Figure 1: Vaadin style editor for Eclipse
Notice, at the top, the Designer plugin is using the custom theme 'vaadinservlet1' but the style editor only has the default theme 'ValoTheme'. The selected component is text but the available styles (which are actually CSS classes) are all the styles in the theme, most of which don't apply to text components. It's possible to enter custom style names but the developer must know which exist as the available style list is useless.
Getting help
It's odd the plugin can recognise custom themes but one part of it can't. Nonetheless, this seemed like the configuration would fix it. As documentation revealed nothing, a question on the Vaadin forums was tried, as found at Vaadin forum > Designer > Where does the Style editor Available Styes come from?. It got a reply from a Vaadin developer, as shown below.

Figure 2: Vaadin style editor for Eclipse does not support custom themes
The ticket is found on Github at vaadin / designer / Support custom theme class constants in style editor, as shown below.

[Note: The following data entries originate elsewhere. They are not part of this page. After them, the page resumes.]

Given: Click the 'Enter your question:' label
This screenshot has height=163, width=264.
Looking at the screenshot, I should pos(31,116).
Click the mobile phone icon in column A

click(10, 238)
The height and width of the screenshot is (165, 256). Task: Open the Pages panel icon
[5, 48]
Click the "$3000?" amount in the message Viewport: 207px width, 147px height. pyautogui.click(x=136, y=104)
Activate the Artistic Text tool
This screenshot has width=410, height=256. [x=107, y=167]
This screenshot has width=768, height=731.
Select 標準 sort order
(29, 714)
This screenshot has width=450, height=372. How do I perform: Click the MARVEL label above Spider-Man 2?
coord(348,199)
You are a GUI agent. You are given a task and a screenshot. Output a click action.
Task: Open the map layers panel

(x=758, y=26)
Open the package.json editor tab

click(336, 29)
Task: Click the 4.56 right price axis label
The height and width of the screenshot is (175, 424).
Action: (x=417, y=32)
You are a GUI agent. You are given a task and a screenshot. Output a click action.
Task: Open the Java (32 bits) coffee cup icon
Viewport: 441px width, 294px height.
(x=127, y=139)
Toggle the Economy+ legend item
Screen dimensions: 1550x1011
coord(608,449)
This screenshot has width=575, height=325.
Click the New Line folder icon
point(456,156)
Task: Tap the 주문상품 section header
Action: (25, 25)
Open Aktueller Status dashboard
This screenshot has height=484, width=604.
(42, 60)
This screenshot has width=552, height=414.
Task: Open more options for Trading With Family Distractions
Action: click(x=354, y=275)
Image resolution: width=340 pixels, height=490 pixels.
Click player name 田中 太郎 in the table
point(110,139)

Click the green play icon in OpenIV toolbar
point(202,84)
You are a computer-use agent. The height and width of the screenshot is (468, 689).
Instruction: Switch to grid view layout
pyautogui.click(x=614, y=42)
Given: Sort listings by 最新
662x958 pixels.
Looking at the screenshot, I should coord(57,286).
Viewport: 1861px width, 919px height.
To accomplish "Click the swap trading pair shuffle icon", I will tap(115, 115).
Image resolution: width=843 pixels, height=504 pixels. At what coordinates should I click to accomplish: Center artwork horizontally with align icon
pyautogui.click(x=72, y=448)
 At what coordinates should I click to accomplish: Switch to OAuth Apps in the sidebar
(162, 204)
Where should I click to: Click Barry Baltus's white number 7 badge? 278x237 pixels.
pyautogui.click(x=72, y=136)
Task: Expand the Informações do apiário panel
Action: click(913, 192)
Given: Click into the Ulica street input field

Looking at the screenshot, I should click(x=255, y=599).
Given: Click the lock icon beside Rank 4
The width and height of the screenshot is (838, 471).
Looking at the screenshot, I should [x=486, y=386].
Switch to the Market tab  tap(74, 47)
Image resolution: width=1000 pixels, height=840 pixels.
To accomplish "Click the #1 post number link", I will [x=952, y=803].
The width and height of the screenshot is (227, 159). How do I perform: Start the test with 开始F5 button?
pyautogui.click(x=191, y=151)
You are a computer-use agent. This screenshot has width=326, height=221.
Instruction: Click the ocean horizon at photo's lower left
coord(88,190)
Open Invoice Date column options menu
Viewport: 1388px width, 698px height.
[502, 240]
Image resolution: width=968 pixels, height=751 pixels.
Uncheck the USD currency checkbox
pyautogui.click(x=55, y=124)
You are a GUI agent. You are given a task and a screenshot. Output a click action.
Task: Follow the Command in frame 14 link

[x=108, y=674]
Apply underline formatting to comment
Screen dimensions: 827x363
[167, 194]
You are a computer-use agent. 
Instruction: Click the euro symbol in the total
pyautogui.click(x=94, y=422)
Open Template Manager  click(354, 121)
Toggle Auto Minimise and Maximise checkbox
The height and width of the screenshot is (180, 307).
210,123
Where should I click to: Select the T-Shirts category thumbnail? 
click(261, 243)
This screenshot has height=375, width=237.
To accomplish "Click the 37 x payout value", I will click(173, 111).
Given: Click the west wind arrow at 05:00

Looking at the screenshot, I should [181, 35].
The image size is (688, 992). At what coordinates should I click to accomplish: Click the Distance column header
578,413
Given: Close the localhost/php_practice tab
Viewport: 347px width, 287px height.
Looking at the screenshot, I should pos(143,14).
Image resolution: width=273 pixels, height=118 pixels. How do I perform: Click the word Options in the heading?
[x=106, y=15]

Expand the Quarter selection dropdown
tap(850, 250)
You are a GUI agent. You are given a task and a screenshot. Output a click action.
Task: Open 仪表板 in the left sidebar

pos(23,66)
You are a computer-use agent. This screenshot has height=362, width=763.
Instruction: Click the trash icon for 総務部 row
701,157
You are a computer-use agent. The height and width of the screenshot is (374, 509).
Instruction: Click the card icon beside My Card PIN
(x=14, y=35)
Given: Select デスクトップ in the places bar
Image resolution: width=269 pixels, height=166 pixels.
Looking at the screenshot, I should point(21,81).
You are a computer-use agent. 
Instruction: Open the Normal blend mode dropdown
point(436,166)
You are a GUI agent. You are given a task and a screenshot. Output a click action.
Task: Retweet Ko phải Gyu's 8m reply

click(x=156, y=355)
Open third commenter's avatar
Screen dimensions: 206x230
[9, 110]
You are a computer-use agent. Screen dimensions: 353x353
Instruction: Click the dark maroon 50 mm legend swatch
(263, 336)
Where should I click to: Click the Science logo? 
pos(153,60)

It was automatically closed due to inactivity after a year.

Figure 3: Ticket to add custom themes to Vaadin style editor for Eclipse
The ticket was not the first one requesting the fix either, as seen at vaadin / designer / Style editor should show styles according to used theme. It was also automatically closed due to inactivity.
Rant
As an ex-Delphi developer, I miss WYSIWYG page designers, regard the HTML/CSS/Ajax model as a step backwards for application development in many aspects, and the Vaadin, server-side model as a partial redress for LAN-based applications. That the style editor is stuck with the default theme hinders an organisation's own look and feel, commonly developed by those with collections of bespoke applications and graphic artists. The kind of organisations that would benefit from Vaadin. That Vaadin Ltd cannot be bothered to fix the Designer plugin that users pay a monthly subscription for marks Vaadin as unusable for professional level.